The 9-page document centers on Trump's conversations and actions regarding Ukraine, including a 30-minute phone call between the president and Volodymyr Zelenskiy in which Trump asked the Ukrainian leader to further probe the Biden family's business dealings.
One of the more damning allegations in the report is that White House officials moved to "lock down" the transcript of the politically damaging phone call by deliberately misplacing it in a highly-classified database.
The allegation that this was "not the first time" the administration has misused the classified system to bury "politically sensitive" information has raised alarm bells among national security experts and former government officials familiar with the secret, electronic system.
The complaint also paints a picture of the U.S. special envoy for Ukraine working to "contain the damage" to national security inflicted by Rudy Giuliani, the president's personal lawyer, as a result of his unorthodox involvement in U.S.-Ukraine relations.
Here are 10 of the most important accusations laid out in the complaint.
Read the full text of the whistleblower complaint here.
‘Shell-shocked’ White House scrambles to find impeachment footing
White House officials were urgently trying to figure out how to counter the House Democrats' impeachment inquiry, with one source familiar with the situation describing a sense of "total panic" over the past week at the lack of a plan to address the new reality.

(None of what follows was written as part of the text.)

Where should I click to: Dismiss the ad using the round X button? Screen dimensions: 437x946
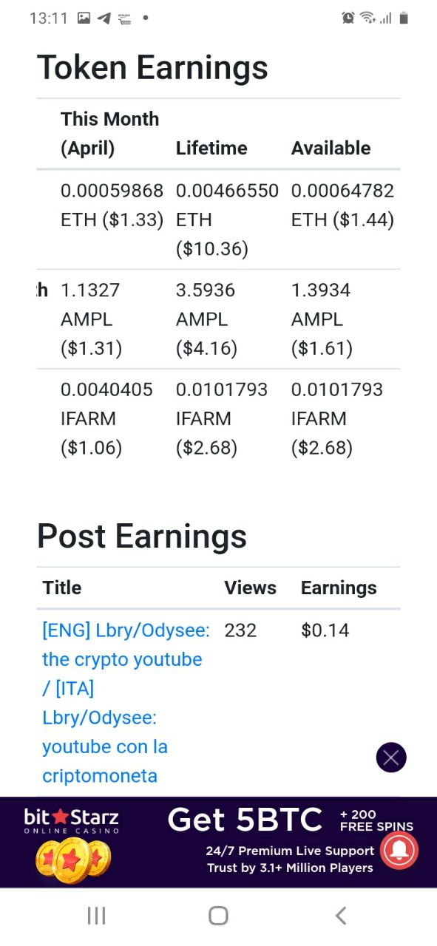point(391,758)
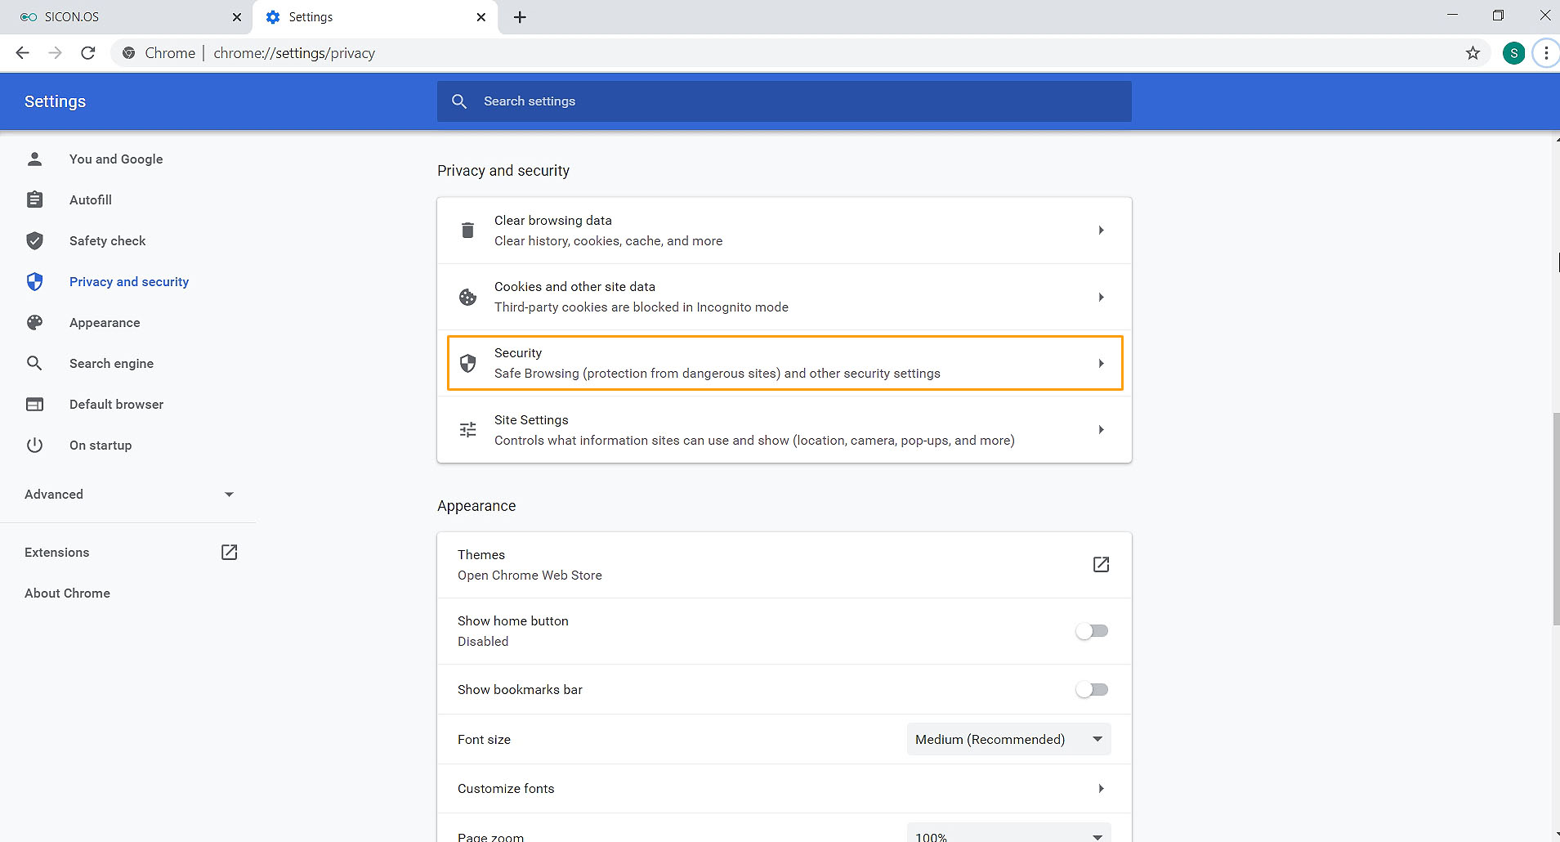The image size is (1560, 842).
Task: Open the Font size dropdown
Action: tap(1008, 739)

There appears to be rising "anxiety, unease and concern" — as one person close to the White House described the mood in the West Wing — that the whistleblower’s allegations could seriously wound the president and some of those around him.
"There’s not a lot of confidence that there's no there there," this person said.
Weeks not months: Impeachment path takes shape in the House
The whistleblower complaint has now become the primary focus of the House Democrats' impeachment inquiry.
“The consensus in our caucus is that focus now is on this allegation,” House Speaker Nancy Pelosi said Thursday.
“All of the other work that relates to abuse of power, ignoring subpoenas of government, of Congress, abuse — contempt of Congress by him — those things will be considered later.”
The speaker insisted that there will be an inquiry "to further establish the facts" and that there "is no rush to judgment."
On Friday, Pelosi said there "is no cause for any joy" in launching a formal impeachment inquiry against the president.
“This is a very sad time for our country,” Pelosi, D-Calif., said in an exclusive interview on MSNBC’s “Morning Joe.”
While Congress is set to depart on a two-week recess Friday, the Intelligence Committee plans to keep pushing ahead.
“We’ll be working through the recess,” Rep. Adam Schiff, D-Calif., chairman of the Intelligence Committee told reporters Thursday. “I think the complaint gives us a pretty good roadmap of allegations that we need to investigate.”
Trump: Whistleblower's sources are like spies
Trump went into full attack mode in the wake of the whistleblower's complaint Thursday. The president likened the unidentified whistleblower's sources to spies, and made a thinly-veiled threat against them.
"I want to know who's the person, who's the person who gave the whistleblower the information? Because that’s close to a spy," Trump said at a private event for staff members at the United States Mission to the United Nations on Thursday, according to an audio recording of his remarks obtained by The Los Angeles Times.
"You know what we used to do in the old days when we were smart? Right? The spies and treason, we used to handle it a little differently than we do now."
A U.S. official with knowledge of Trump’s remarks at the event told NBC News Trump also ripped the press as "scum."
Diplomats present for the remarks were taken aback to hear such explicitly political comments and attacks on the president's perceived enemies during an event for government workers, the official told NBC News.
Meantime, the New York Times has been criticized for publishing personal details about the whistleblower, with critics saying the decision could put the person in jeopardy.
The Week in Pictures
Life went on outside the Beltway over the past week.
Below two men are part of a crowd of thousands who flocked to a Nevada military base colloquially known as Area 51 for a pair of alien-themed festivals on Sept. 20.
See more of the most compelling images from the last week here.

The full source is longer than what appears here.